United Nations Building

Canadians, as goes the collective, lore are international and global in perspective. Especially, in relation to our southern neighbour who has long been considered more isolationist in comparison. Recent Pew Research Center poll results confirm this in relation to the United Nations. Sixty-nine per cent of Canadians hold favourable views of the United Nations. Only 59% of Americans are favourable.

If you ask it they will answer. This aptly applies to broad questions of institutional support such as favourability toward the United Nations. In the absence of a compelling narrative about what the organization does for Canada, Canadians, and the world, the answers are more symbolic than considered.

In many ways, the United Nations is the ultimate symbol. Few Canadians have a personal connection to the institution. And, few have any meaningful interactions with it. The U.N. is one institution at the global level that is involved in issues that affect Canadians: international conflicts, the environment, trade and human rights. It is, however, only one actor. And, it’s ability to influence day-to-day activities is limited by its politics.

Favourability of United Nations [Pew Survey Data]

In the Spring of 2019, Pew Research Center found that 69% of Canadians have a positive view of the U.N. One in four are negative. Many of those who are favourable are only mildly so. Consider only 16% are very favourable. Israel, Russia and Tunisia are the only public’s more unfavourable than favourable.

While the U.S. is less favourable (59%), it is not negative overall. It is striking given that under Trump, the U.S. foreign policy has clearly been more unilateral. This suggests that it is too easy to make broad conclusions about the differences between the nations based on single, somewhat symbolic, questions.

Canadians are More Favourable than Unfavourable toward the United Nations

Of course, what does being favourable mean? We are clearly dealing with a summary judgment based on all of the activities/ aspects that people are aware of. Given, our discussion above of the symbolic nature of the institution, it is more than a judgment of performance. It is also true that in many ways being favourable toward the United Nations is a reflection of personal values — the idea of a global government (one world).

In the past decade, views about the U.N. have been fairly consistent in Canada except for the dip in favourability in the 2013 survey. The driver of the 2013 reduction is not clear though the Syrian conflict was well under way (including the use of chemical weapons) at that time. The relative lack of dynamism in views is one indicator that the actual performance of the institution is not a strong driver of favourability.

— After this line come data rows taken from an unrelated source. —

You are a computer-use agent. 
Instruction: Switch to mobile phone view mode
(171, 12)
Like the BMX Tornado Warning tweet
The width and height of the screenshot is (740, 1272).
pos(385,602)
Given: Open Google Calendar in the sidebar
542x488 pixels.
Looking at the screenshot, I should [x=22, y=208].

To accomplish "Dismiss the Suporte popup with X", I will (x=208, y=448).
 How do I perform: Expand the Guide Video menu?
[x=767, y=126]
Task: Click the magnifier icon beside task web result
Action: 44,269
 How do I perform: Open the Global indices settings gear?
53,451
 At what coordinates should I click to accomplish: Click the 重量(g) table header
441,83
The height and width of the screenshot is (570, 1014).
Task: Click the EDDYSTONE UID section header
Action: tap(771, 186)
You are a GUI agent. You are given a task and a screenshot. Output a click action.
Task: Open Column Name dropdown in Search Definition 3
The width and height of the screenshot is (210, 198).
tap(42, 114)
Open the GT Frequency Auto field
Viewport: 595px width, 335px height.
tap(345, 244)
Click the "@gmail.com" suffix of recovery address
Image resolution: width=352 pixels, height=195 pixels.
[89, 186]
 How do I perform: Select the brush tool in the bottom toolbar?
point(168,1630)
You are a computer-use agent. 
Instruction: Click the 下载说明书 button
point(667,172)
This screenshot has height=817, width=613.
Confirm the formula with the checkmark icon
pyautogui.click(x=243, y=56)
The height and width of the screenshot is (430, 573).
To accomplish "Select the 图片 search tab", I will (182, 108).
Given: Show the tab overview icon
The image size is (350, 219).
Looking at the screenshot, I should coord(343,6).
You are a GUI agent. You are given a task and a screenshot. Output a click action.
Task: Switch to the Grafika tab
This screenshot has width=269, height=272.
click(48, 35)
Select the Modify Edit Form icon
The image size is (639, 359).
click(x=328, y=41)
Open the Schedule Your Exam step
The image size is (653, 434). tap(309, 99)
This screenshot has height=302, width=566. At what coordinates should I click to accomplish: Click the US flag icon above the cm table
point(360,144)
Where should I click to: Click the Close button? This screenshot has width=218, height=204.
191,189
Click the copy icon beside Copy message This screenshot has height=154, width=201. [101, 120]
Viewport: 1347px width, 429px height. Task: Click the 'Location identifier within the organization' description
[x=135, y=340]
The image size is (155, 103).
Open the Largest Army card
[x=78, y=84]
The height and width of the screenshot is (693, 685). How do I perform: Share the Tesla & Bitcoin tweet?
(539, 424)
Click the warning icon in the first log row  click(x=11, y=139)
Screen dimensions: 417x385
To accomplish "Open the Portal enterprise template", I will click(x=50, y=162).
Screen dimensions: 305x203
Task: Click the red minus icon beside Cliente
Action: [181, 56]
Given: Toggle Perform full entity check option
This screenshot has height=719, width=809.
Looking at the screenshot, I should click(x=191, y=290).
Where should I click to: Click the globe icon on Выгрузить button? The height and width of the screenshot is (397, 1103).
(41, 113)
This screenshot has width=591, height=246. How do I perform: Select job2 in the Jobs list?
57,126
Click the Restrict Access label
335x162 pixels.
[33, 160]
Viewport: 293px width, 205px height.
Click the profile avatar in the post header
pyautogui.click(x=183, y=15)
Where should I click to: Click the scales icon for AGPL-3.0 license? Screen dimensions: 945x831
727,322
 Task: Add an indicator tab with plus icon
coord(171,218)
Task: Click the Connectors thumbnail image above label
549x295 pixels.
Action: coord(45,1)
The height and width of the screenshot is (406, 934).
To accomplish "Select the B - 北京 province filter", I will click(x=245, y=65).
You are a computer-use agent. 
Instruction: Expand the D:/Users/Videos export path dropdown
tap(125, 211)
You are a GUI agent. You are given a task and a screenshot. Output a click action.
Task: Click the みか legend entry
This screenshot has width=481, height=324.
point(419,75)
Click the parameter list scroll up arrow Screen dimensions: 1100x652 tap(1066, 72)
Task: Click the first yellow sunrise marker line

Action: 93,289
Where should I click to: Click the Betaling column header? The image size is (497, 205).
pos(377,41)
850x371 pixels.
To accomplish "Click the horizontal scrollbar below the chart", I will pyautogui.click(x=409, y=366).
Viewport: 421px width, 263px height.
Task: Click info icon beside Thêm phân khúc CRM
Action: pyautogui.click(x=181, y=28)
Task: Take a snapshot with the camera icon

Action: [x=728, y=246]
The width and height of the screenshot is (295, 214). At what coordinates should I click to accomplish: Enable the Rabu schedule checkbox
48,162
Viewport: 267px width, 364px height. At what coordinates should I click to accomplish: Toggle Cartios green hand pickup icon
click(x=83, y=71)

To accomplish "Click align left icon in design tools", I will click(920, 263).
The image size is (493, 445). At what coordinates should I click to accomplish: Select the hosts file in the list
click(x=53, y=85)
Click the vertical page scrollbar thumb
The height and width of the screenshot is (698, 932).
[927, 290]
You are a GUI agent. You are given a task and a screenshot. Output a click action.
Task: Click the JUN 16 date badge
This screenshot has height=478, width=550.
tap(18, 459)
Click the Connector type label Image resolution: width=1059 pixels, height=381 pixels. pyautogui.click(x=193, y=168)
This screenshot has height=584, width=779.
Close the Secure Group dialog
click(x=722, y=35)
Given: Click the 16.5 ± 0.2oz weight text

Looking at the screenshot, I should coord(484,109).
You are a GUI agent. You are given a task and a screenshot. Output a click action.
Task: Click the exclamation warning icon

Attitudes about the U.N. in Canada became less positive after 2009 but recovered in 2016

Implications

Broadly speaking Canadians hold favourable views of the U.N. It is not clear that the high level of positivity would hold up under scrutiny. It is also not clear from the trend why one in four are unfavourable. Other research, including that of the Pew Research Center, has found that Canadians have a positive outlook about international trade so at best this is part of a story of Canadian internationalism. At least in the absence of controversy.

It is always essential to view questions like this through a skeptical lens. These broad-based evaluations are interesting in that they establish a baseline starting point for thinking about the role of the U.N. for the public but they tell us little about how public opinion might change.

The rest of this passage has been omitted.